Security

last person joined: yesterday 

Forum to discuss Enterprise security using HPE Aruba Networking NAC solutions (ClearPass), Introspect, VIA, 360 Security Exchange, Extensions, and Policy Enforcement Firewall (PEF).
Back to discussions
Expand all | Collapse all

Clearpass Guest and Wildcard certificates

This thread has been viewed 16 times

  • 1.  Clearpass Guest and Wildcard certificates

    Posted Nov 16, 2016 11:57 PM

    Hi there

     

    I was wondering someone would be able to shed some light or if they've encountered a similar problem and how they got around it. We've recently deployed Clearpass Guest using a wildcard certificate so users do not get a certificate error when they get redirected to the captive portal.

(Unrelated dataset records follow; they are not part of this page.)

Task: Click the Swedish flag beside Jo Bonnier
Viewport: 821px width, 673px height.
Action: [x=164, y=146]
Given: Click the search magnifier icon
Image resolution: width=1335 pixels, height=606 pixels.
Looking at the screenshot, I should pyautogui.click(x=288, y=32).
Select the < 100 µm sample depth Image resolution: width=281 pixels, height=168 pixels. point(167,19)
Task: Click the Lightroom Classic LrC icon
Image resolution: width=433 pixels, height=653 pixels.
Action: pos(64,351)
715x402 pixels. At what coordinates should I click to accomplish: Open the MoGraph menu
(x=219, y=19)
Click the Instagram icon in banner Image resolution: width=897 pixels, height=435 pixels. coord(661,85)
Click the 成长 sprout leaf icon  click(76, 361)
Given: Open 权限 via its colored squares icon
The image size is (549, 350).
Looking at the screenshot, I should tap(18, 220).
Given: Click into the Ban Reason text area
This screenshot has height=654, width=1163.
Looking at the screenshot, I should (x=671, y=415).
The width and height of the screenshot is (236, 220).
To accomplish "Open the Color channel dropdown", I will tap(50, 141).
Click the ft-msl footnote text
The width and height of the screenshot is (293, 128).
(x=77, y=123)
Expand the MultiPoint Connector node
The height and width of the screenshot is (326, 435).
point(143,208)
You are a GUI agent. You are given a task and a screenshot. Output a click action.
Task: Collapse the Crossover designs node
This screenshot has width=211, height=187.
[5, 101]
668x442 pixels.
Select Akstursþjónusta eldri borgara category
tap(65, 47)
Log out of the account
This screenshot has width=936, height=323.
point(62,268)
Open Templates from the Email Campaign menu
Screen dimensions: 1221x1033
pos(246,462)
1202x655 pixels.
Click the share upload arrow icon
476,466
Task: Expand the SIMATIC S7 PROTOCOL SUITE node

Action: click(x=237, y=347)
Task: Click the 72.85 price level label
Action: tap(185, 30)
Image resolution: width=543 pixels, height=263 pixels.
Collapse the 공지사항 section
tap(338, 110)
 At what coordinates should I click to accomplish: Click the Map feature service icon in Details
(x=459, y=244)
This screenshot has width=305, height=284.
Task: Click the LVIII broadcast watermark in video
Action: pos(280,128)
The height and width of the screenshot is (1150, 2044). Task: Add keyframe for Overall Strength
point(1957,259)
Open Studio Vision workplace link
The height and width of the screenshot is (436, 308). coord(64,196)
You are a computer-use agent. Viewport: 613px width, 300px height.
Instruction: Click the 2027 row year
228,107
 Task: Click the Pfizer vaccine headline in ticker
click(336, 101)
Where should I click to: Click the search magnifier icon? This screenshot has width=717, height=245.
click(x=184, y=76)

    We've setup self-registration for the guests however after sponsor approval and when the guest logs in they would be redirected to the last web page they attempted to access, during this redirect a certificate error for https://7.7.7.7 will pop up, which is the virtual server IP of the controller. Is there an option somewhere to not do this or a solution to prevent it popping up for the guest users.



  • 2.  RE: Clearpass Guest and Wildcard certificates

    EMPLOYEE
    Posted Nov 16, 2016 11:59 PM
    Is this wildcard cert installed in ClearPass or on the IAP VC?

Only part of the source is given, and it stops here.